Ancak gerçekleştirilen bu taktiklerin genel anlamda uzlaşılmış bir stratejiden yoksun olması yarın için ne yapılacağı konusunu da gündeme getirmektedir.
Elimizde somut olan bulgular
1- Küçük büyük tüm aktörler işbirliği yapabileceği bir çerçeve oluştuğunda dahi, başarı garanti değil.
2- Kentlerdeki yoğunlaşan nüfus tek başına ülkenin kaderini değiştiremez.
3- Partner olacağınız örgütü, belli konulardaki duruşuna odaklanarak eleştirseniz dahi, büyük hedefinize varmak için desteğine ihtiyaç duyacaksınız. O yüzden kapıyı açık bırakmak önemli.
4- Bir başka örgütü eleştirmek, tartışmayı zenginleştirmek için gerçekleştirilmelidir. Örgütlenmek için başka örgütü eleştirme yönteminin bizleri getirdiği yer, geçmişten daha kötü noktadır.
Tüm bu noktalara bakınca sol güçlü kalmak isterse, uzun dönemli bir strateji ile hareket edebilmelidir.
Eğer Akıncı’nın siyasetten çekilmesinin yarattığı boşluğu liderlik yarışı ile eşitleyip, sol birbirini yok etmezse, farklı noktalarda hala daha kaybedilen eşikte, yeni birşeyler söyleyebilir, kaygıların cevabı olabilir.
Ancak bunun için toplumun güvenini kazanmak da esas olmalıdır.
Bu nasıl yapılır?
Mesela bu süreçteki aktörler bir masaya oturup konuşup seçimi değerlendirebilir; aldığı dersleri somut biçimde ortaya koyup, ortak bir iradenin başlangıç noktasını oluşturabilir.

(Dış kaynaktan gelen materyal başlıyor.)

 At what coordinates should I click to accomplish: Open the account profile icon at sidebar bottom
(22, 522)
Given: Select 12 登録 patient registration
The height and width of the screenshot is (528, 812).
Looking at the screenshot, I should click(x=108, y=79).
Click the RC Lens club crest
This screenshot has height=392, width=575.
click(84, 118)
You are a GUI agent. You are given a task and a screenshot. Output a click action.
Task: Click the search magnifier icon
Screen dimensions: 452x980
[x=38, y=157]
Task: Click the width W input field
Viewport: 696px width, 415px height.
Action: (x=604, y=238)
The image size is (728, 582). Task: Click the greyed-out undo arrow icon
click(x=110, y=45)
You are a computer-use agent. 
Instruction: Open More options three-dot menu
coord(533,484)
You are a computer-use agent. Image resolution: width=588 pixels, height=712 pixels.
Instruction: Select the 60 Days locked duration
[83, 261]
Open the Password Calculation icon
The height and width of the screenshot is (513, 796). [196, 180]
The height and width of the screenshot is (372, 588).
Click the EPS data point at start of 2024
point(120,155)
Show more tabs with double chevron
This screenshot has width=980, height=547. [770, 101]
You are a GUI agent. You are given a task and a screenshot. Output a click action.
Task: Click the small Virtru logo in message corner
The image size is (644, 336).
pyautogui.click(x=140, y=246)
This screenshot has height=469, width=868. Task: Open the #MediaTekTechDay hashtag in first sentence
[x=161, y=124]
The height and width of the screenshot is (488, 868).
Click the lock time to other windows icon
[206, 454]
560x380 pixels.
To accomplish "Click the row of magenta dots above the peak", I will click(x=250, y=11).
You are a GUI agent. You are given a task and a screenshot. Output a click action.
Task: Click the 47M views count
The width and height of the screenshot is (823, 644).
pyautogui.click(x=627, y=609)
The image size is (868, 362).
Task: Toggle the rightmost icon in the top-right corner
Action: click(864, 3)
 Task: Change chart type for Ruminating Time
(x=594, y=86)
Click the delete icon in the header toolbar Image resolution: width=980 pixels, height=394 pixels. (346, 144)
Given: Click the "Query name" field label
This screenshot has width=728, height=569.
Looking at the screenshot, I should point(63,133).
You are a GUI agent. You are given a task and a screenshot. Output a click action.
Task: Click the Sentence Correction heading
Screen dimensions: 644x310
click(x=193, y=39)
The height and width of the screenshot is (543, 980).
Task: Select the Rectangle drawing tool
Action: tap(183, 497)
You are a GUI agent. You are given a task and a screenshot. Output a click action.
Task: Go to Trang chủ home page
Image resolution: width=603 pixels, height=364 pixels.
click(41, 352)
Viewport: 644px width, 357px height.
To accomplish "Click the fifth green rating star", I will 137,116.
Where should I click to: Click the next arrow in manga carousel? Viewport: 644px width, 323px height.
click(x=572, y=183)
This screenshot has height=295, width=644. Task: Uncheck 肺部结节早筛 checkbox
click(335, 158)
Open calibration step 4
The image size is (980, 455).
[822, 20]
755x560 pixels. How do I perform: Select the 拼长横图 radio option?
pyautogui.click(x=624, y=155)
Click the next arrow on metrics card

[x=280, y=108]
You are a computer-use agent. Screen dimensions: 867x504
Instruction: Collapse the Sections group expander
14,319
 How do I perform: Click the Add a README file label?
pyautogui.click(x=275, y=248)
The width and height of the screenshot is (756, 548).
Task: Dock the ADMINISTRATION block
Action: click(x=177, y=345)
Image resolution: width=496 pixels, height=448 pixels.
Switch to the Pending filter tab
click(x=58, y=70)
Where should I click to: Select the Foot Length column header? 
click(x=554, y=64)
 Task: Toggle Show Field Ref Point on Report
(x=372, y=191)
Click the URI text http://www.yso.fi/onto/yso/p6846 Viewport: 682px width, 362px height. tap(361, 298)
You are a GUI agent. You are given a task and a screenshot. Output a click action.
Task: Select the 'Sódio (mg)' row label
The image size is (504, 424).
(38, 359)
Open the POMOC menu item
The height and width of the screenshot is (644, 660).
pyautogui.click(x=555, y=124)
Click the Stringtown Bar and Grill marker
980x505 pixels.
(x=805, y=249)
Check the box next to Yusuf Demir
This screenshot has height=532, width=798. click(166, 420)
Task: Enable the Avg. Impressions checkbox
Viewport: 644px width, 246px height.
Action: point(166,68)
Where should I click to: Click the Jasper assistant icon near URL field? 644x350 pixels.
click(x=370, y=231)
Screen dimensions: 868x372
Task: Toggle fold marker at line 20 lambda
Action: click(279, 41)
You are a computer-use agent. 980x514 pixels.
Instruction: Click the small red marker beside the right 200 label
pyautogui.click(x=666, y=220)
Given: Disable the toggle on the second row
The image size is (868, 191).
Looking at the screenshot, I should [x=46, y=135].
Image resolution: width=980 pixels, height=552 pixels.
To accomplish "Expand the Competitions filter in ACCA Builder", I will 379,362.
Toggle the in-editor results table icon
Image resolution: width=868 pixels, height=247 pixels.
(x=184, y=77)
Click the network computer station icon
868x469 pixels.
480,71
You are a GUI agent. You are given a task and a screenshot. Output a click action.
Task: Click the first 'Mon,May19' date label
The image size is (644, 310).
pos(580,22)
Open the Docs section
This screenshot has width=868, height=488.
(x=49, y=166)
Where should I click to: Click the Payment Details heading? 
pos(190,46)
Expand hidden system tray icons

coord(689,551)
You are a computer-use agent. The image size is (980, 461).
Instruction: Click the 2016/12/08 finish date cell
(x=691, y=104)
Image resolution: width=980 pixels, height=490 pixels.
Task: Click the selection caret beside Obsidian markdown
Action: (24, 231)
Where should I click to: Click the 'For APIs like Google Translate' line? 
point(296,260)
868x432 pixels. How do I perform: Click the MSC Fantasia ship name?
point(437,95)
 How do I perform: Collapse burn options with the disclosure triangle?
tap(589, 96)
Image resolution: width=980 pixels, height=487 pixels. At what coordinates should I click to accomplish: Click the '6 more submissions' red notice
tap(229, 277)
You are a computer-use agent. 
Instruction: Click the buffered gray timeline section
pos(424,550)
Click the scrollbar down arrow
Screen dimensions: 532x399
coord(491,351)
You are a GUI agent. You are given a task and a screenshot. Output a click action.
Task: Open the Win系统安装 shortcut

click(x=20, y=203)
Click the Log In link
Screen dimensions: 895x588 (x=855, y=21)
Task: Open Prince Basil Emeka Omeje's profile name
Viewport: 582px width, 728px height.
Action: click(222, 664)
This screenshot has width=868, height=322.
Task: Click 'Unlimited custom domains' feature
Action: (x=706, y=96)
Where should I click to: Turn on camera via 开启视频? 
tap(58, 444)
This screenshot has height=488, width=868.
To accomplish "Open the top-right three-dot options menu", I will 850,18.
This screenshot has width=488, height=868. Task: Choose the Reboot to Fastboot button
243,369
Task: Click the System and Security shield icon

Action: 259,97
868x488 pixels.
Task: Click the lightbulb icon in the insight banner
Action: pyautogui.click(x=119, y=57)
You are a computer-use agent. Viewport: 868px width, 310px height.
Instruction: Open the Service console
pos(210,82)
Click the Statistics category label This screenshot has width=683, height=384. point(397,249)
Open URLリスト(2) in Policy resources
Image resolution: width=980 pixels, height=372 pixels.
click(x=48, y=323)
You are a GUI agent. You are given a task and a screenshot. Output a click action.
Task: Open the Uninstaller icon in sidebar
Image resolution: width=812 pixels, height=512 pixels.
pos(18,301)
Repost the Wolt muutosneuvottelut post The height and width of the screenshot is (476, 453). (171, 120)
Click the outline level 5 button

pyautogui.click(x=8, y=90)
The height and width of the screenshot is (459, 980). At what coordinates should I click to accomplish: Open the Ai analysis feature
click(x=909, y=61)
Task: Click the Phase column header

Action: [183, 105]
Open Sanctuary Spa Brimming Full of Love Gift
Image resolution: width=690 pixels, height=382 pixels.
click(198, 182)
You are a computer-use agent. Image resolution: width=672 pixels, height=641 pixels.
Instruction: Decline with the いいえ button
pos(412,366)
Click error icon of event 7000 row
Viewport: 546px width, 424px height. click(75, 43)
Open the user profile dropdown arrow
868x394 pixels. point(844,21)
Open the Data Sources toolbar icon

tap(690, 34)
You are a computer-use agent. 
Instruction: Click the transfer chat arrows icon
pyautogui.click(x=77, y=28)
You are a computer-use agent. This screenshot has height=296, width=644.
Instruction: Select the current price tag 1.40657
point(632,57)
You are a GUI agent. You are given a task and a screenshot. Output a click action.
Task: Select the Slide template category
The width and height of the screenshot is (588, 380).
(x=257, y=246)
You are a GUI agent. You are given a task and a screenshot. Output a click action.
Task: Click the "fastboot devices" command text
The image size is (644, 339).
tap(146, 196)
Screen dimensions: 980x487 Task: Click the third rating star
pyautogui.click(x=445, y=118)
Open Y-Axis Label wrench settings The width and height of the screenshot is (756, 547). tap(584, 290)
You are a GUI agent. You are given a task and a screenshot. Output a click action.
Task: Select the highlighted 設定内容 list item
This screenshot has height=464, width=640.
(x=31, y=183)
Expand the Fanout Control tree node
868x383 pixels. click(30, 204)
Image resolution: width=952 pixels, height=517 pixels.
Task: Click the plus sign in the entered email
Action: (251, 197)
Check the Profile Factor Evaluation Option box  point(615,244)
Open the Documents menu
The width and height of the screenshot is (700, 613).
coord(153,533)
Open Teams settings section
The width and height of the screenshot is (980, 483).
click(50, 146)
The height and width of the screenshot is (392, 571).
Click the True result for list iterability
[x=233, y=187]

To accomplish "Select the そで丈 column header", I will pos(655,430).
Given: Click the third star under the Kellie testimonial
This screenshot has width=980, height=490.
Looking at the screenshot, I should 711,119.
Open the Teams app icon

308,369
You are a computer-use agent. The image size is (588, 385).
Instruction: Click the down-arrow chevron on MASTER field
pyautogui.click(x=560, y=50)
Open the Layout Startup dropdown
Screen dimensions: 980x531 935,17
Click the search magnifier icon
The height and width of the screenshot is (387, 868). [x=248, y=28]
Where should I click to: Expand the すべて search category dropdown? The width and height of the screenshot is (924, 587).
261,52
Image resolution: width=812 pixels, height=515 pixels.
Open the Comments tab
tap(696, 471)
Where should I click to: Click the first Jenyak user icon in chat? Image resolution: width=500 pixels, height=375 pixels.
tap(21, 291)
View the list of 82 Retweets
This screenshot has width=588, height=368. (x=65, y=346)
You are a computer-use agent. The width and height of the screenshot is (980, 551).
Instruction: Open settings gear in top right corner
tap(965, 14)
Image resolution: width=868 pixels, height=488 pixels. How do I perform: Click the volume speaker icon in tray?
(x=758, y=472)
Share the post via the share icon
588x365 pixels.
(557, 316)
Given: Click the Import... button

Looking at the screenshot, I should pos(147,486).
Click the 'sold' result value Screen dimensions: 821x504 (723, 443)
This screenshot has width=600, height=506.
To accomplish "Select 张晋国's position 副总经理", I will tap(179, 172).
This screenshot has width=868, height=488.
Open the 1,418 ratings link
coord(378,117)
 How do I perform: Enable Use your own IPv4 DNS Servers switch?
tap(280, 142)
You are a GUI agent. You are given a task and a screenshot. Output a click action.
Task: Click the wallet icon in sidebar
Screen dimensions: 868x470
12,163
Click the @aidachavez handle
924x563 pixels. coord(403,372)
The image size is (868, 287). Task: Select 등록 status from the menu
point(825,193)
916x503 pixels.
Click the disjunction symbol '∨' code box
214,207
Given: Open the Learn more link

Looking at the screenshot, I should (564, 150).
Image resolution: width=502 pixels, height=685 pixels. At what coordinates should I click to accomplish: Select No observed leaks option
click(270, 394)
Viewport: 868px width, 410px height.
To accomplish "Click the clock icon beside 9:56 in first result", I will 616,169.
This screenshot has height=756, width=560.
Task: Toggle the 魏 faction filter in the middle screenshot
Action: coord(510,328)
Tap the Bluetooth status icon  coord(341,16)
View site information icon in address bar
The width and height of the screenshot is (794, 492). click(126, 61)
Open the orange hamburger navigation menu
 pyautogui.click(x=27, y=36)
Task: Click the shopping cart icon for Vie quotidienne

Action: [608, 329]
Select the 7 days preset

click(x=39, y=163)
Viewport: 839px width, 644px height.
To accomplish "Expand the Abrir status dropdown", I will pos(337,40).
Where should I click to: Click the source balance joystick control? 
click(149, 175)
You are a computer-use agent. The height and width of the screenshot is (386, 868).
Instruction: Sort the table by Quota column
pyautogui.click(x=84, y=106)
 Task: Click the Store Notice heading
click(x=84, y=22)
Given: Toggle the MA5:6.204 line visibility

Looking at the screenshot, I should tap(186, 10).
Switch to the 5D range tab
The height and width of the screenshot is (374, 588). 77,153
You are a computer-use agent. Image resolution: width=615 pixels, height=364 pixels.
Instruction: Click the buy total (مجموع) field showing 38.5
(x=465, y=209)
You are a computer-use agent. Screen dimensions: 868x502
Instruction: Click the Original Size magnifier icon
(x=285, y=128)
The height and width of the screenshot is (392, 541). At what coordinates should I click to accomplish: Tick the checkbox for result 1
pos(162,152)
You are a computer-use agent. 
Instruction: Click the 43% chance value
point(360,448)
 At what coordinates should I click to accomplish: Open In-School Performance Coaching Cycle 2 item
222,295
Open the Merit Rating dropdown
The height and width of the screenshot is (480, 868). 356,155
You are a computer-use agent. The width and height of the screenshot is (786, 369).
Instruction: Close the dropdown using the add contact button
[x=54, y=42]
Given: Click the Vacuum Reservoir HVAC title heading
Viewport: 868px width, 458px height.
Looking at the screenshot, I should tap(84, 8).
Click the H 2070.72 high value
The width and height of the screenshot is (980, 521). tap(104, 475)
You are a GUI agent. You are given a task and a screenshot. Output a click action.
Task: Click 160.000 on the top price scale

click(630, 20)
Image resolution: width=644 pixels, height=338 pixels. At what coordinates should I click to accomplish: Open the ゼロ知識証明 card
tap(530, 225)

Ancak güvenin kamuoyuna yayılması için işbirliklerinin devamlılığı üzerine bir duruş ve uygulamayı görmek de önemli olur. Bu en azından yaratılan olumlu havayı güçlendirir.
Tüm bunlar olurken, seçime dönük “hile”, “oy satın alma”, “müdahale” konularını da konuşmak gerekir. Seçimler demokratik koşullarda oldu mu olmadı mı bu konuda sol bir pozisyona sahip olmalıdır. Bu pozisyon sadece bir basın açıklaması ile sınırlı, kitaplardaki anılarla belirlenmiş bir nokta olmamalıdır.
Bu konuda işbirliği yapan tüm örgütler pozisyonlarını ortaya koymalıdır. Taşıma oylar etki yaratmaktan uzak olduysa dahi, düzenbazlık yapanların yargılanmasının yolunu açmaya yönelik belli adımlar atılmalıdır.
Tüm olanlar sineye çekilecekse bile bunun sessiz bir uzlaşı mı yoksa bir baskının sonucu olduğunu bilmek gerekmektedir.
En azından ada yarısındaki aksak demokratik düzenin işleyişinin devamlılığı ya da geliştirilmesine yönelik taraf olan sol parti ve örgütlerin bu konuda topluma karşı bir sorumluluğu vardır.